■ **Task goal**: Output the listing below exactly, minus its images.

___ Record extracts ___

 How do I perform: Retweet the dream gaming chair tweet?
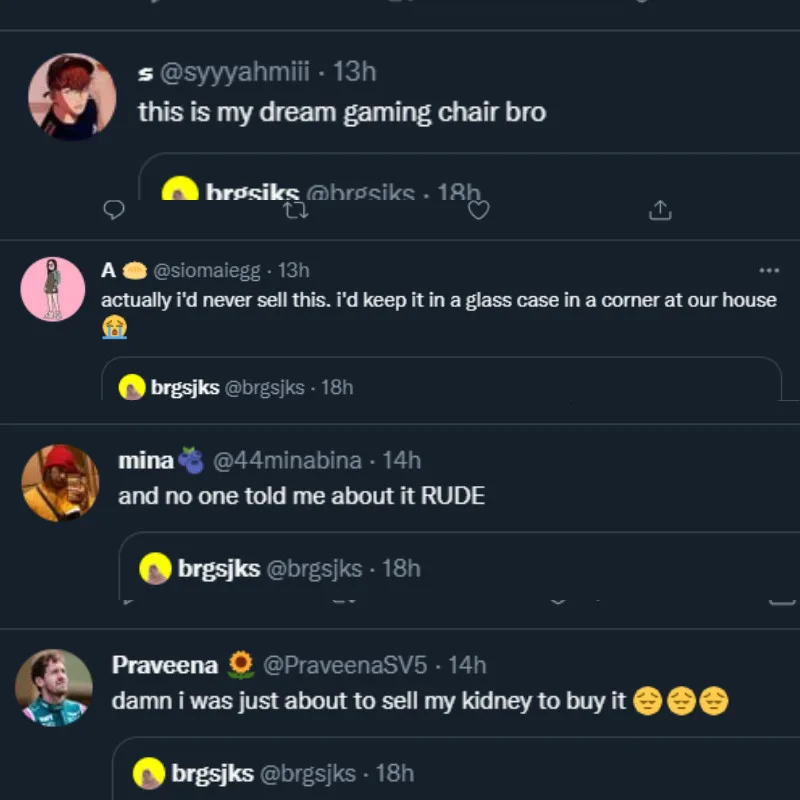click(x=295, y=210)
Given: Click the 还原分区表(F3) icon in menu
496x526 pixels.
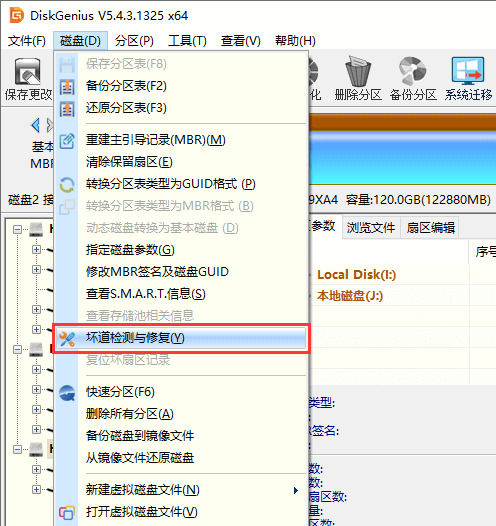Looking at the screenshot, I should [x=67, y=109].
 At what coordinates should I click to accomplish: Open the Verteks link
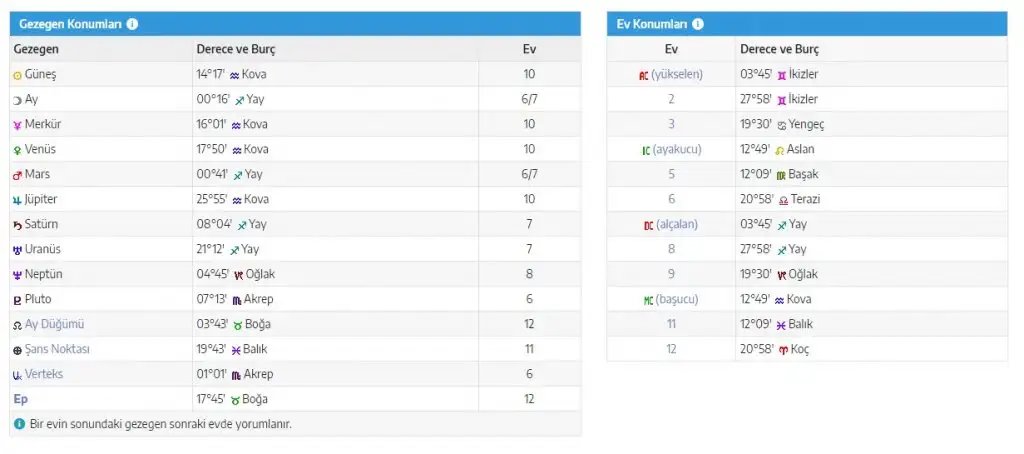pyautogui.click(x=47, y=374)
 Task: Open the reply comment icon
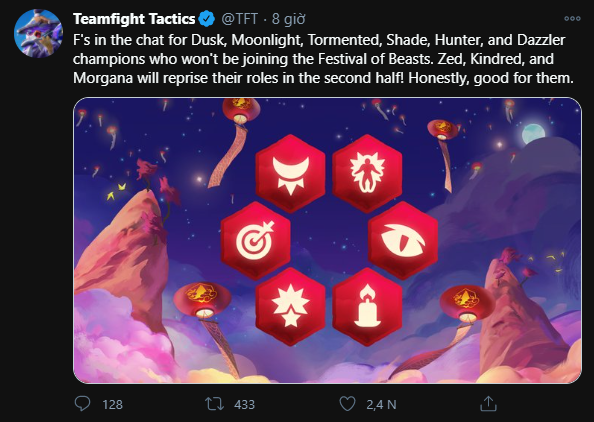pyautogui.click(x=82, y=403)
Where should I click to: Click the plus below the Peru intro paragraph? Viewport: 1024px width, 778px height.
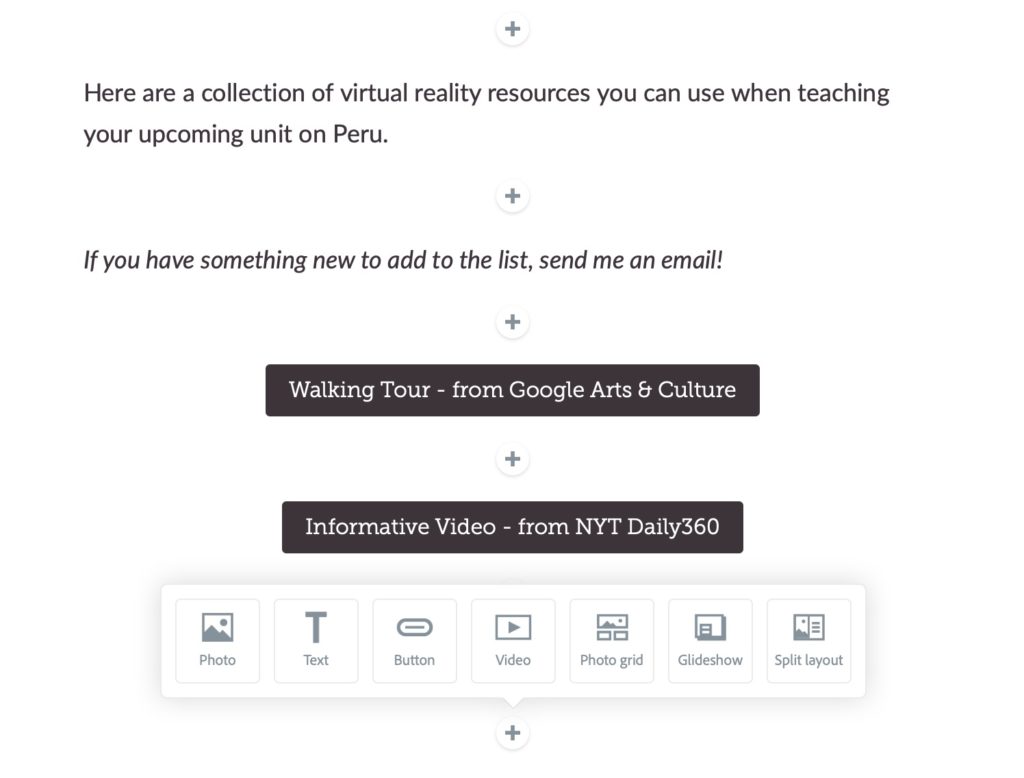(x=512, y=195)
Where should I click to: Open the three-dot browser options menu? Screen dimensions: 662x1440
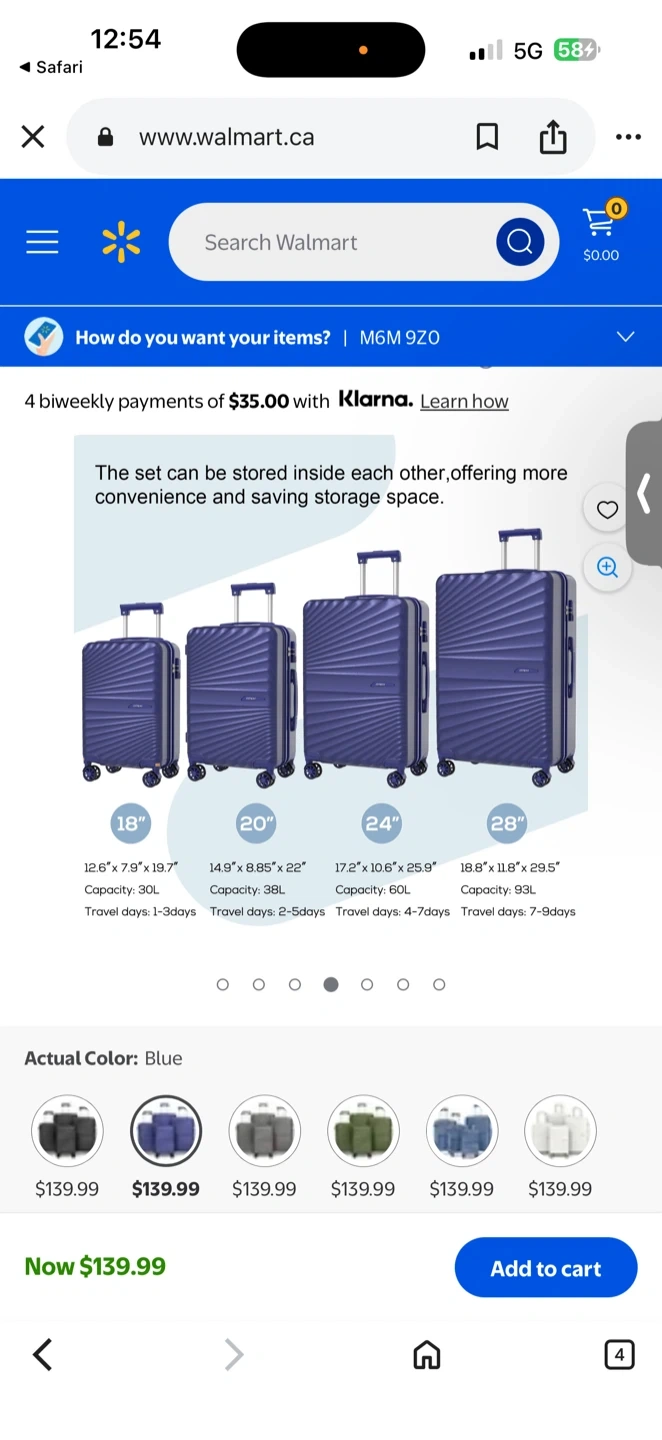(x=628, y=137)
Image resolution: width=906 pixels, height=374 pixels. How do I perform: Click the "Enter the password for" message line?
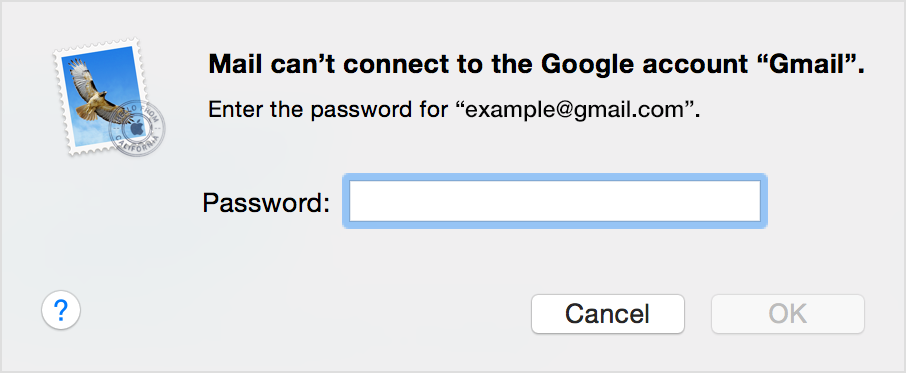click(x=454, y=109)
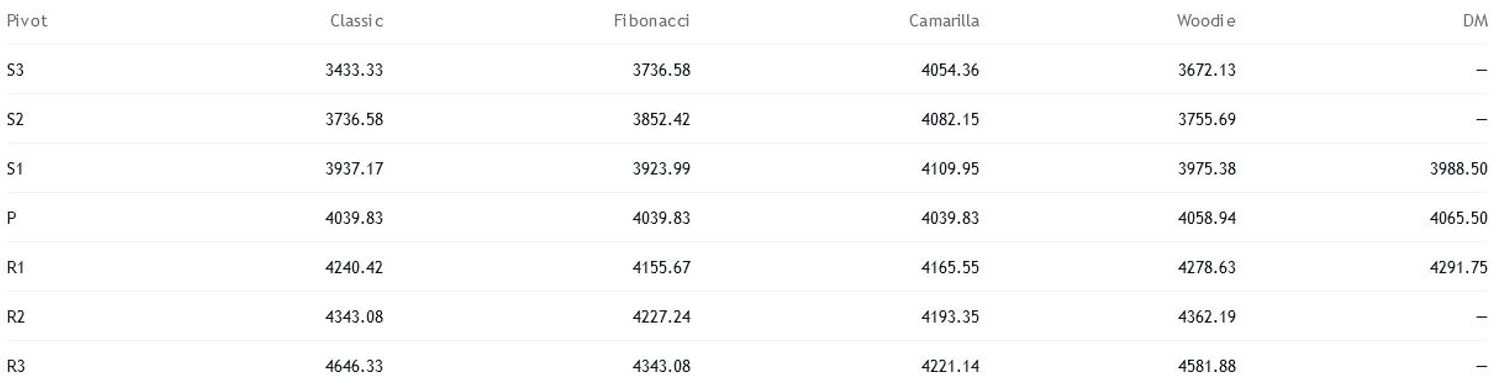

___

■ **Task answer**:
 How do I perform: Retweet the dream gaming chair tweet?
click(x=295, y=210)
Given: Click the 还原分区表(F3) icon in menu
496x526 pixels.
Looking at the screenshot, I should [x=67, y=109].
 At what coordinates should I click to accomplish: Open the Verteks link
pyautogui.click(x=47, y=374)
 Task: Open the reply comment icon
pyautogui.click(x=82, y=403)
Where should I click to: Click the plus below the Peru intro paragraph? Viewport: 1024px width, 778px height.
(x=512, y=195)
Where should I click to: Open the three-dot browser options menu? Screen dimensions: 662x1440
(x=628, y=137)
Image resolution: width=906 pixels, height=374 pixels. How do I perform: Click the "Enter the password for" message line?
click(x=454, y=109)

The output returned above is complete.